A closed loop between prediction and decision.
TRANSFORM uses a single estimate-then-optimise framework that couples predictive models with optimisation under uncertainty, closing the loop so that operations and planning inform one another.
Estimate, then optimise, in a loop.
Prediction of disruption and uncertainty and optimisation for planning have developed as separate research streams. TRANSFORM combines them.
A probabilistic forecasting method integrates directly into optimisation without violating linearity, while quantifying uncertainty in a dynamic environment. Predictions inform optimisation, realised outcomes correct the predictions, and the loop adapts as new information becomes available.
From open loop to closed loop.
Prediction, behaviour and optimisation are often treated as separate problems. Three limitations recur:
Behavioural models without adaptation over time; choice parameters stay fixed as the network changes.
Predictions that do not inform optimisation; forecasts produced separately from the decisions they should guide.
Optimisation without foresight, at a single timescale; plans that do not adapt to daily conditions.
Unravelling the unknown, and making educated decisions for the long term.
TRANSFORM combines the three into one adaptive, multi-timescale approach. Predictions are made uncertainty-aware and optimisation-ready, behaviour is allowed to adapt, and the result of each decision becomes an input that informs the next.
The four themes.
Quantification & probabilistic forecasting
A two-stage approach provides short-term probabilistic predictions of resource availability. The first stage estimates hourly availability from weather and demand; the second calibrates against recent observations. The forecasts are formulated so they can be embedded in optimisation.
Behavioural estimation & adaptation
Choice parameters are estimated for the current system and updated when new mobility solutions are introduced, without re-running surveys. Overlapping services are handled by enriching the data; non-overlapping services through simulation-based population synthesis.
Optimisation across time horizons
Assortment optimisation is used to design a multimodal trip menu: a subset of options that reflects each traveller's preferences and real-time fleet availability. Linearisation keeps the problem tractable in real time and across timescales.
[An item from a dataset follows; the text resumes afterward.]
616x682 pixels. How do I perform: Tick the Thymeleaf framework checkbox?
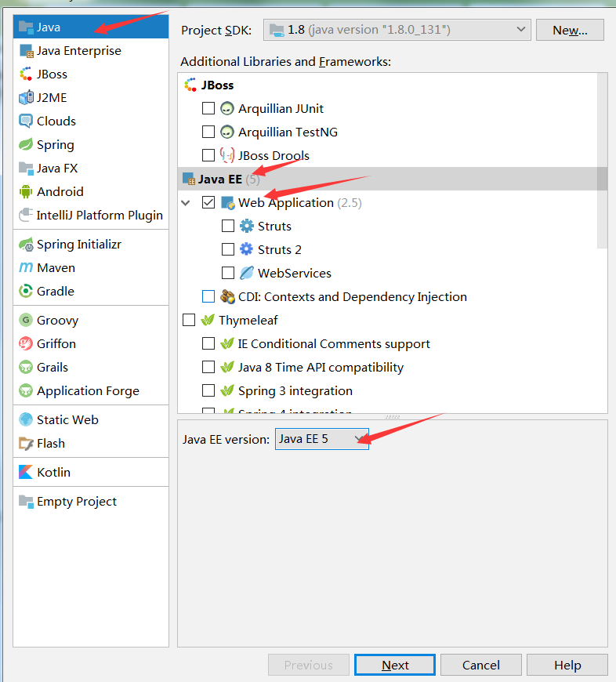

Multi-agent simulation: TRANSSim
TRANSSim extends the existing MaaSSim platform with network adaptation and a coordinated multimodal trip recommender, and adds temporal aspects so that agents at different time scales remain coherent. A discrete-event scheduler processes events in chronological order.
Work packages
How the research is organised.
Three thematic packages cover supply, demand and network adaptation. A cross-cutting package provides the shared uncertainty quantification and the simulation testbed.
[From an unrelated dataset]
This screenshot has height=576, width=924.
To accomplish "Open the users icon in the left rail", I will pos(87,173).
Uncertainty quantification & impact assessment
WP0 supports every other package and runs across the whole project. It identifies the sources of uncertainty (systemic, environmental and behavioural), drawing on multi-source data from the Netherlands, Germany and Norway, and builds TRANSSim by extending the MaaSSim platform.
Characterise and quantify multi-source uncertainty and how it grows across timescales.
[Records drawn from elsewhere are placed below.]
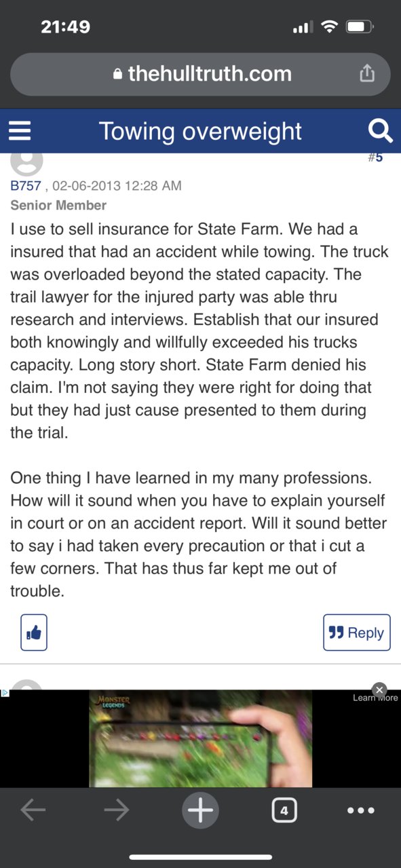Open the hamburger navigation menu
Screen dimensions: 401x868
click(20, 131)
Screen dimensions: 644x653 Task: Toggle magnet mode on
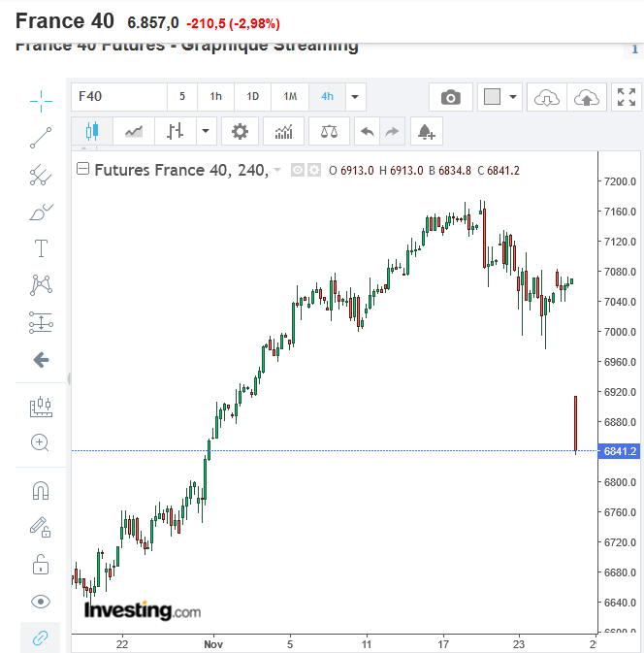[41, 490]
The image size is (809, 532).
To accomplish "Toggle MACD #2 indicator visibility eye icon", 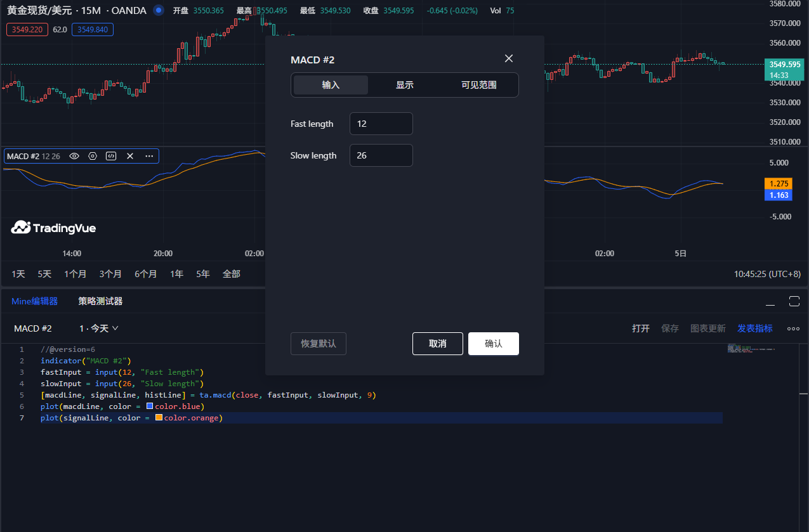I will click(x=74, y=156).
Extend MaaSSim to a multi-timescale, multi-agent platform for impact evaluation.
Risk & mitigation. Agents at different time scales are hard to keep coherent; a discrete-event scheduler processes events in chronological order regardless of native scale.
Multimodal supply management under uncertainty
WP1 addresses short-term supply: the fleet of modalities across the network. It proposes a probabilistic resource-availability prediction that integrates cleanly with optimisation, then a real-time framework for centralised asset management. Its outputs feed WP2 at the same temporal scale.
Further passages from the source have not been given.